MAB Pistolet Automatique 15


Late Howco Distributor’s label showing a check box for the .45 ACP version.

There have been a few blowback designs for the 9mm Parabellum cartridge over the years.  One successful design was the Astra Model 600, known for its powerful recoil spring as well as its powerful recoil (I should probably add the Campo-Giro and the Astra 400, which were chambered for the 9mm Bayard Long).  Another is the Walther Model 6, which was insufficiently robust for the 9mm Parabellum round and was discontinued after only about a thousand were made.  The Italian Glisenti of 1910 was also a blowback-operated pistol originally designed for the 9mm Parabellum, but the action was not strong enough to handle the recoil and eventually a lower-powered round had to be manufactured for it, which became known as the 9mm Glisenti.  Then there was the 9mm Dreyse, which appeared just prior to World War I.  The Dreyse required such a powerful recoil spring that the manufacturer had to design a means of disconnecting it from the slide during cocking.  Bernardelli made a marginally successful blowback 9mm called the VB in 1950.  Finally, there was the M.A.B. R-9 (or R-Para), which worked well but sold poorly.
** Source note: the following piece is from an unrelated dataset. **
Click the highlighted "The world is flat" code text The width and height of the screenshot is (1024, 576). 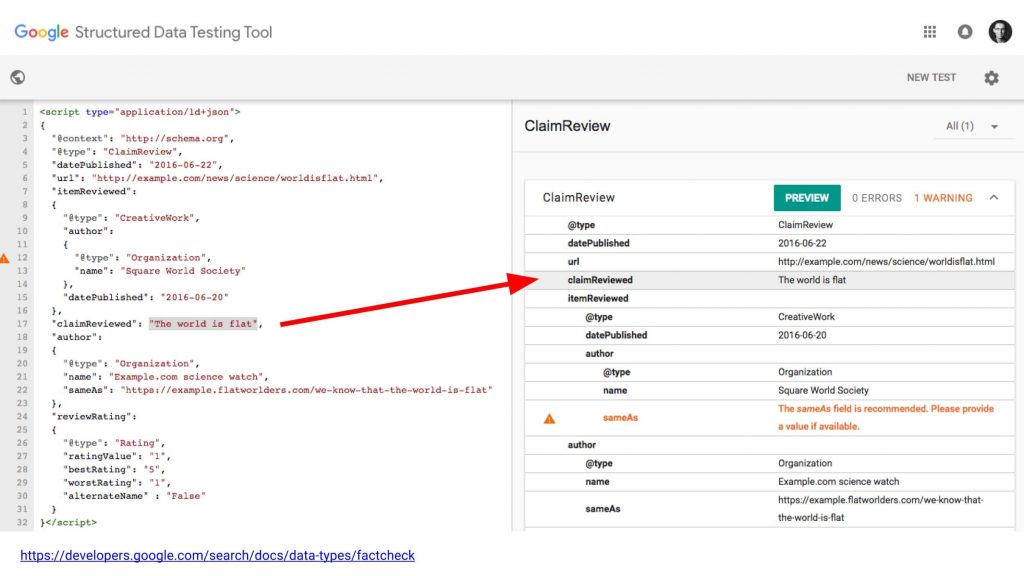(203, 324)

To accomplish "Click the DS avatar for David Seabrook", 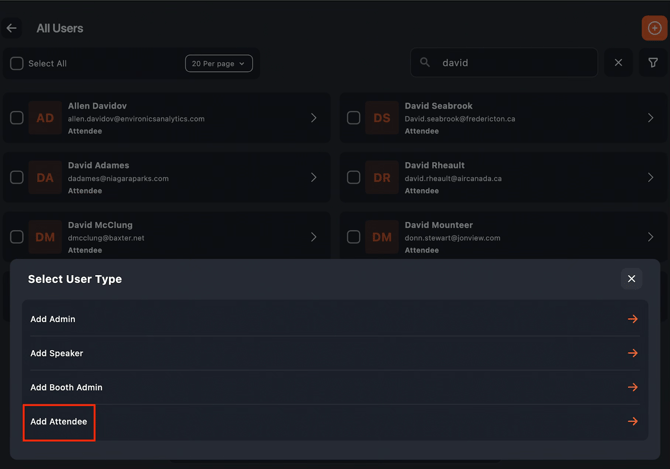I will point(382,118).
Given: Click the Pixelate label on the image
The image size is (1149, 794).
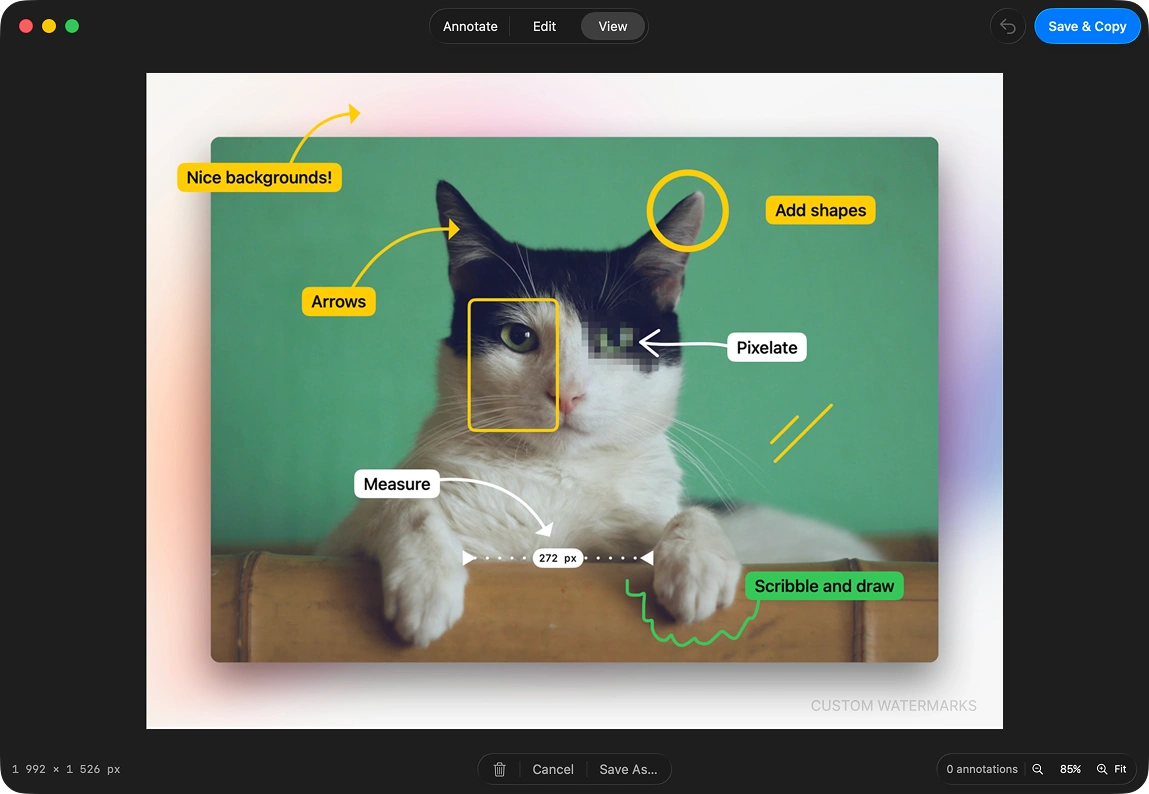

MAB Pistolet Automatique 15


The R PARA Experimental - Predecessor to the PA-15

We suppose the M.A.B. designers realized they needed a locked breech, or at least a delayed blowback, design for the powerful 9mm Parabellum cartridge, particularly if they wanted the gun to qualify for a military contract.  Sometime in the late 1950s they produced an experimental pistol utilizing a delayed-blowback rotating barrel system very similar to that of the Savage automatic pistols, based on Elbert Searle’s patent of 1905 (the French had acquired about 27,500 Savage Model 1907 7.65mm automatic pistols for use during World War I).  The mechanism also has some similarities to the Czech vz.22 and vz.24 pistols.  The gun was marked as Modèle R, even though it was a very different design from the original R-9.  Above the model designation, on the left side of the slide, was “PISTOLET AUTOMATIQUE MAB BREVETTE - S.G.D.G.”  Identical markings are found on the P-8 and PA-15 pistols, sans the “Modèle R.”  To distinguish it from the true Model R Para, this gun is sometimes referred to as the “R Para Experimental.”  It is the direct predecessor of the P-8 and the PA-15.  Probably fewer than 100 were made with the Model R designation, but the later P-8 is very similar.

The P-8 and PA-15

The P-8 pistol was manufactured from 1966 through 1968.  It was an updated version of the R PARA Experimental, with a slide lock lever nearly identical to the 1911A1 Colt .45, the recoil spring beneath the barrel instead of around it, all steel construction, plastic grips, and a rotating barrel.  The gun was quite heavy at 1.04 kilograms, or about 36.6 ounces, though it was slimmer and lighter than the PA-15.  The P-8 retained the grip shape of the R-Para Experimental.  M.A.B. closed temporarily in 1968, but restructured and reopened in October of 1969, after FN acquired a 40% stake--but production of the P-8 was never resumed.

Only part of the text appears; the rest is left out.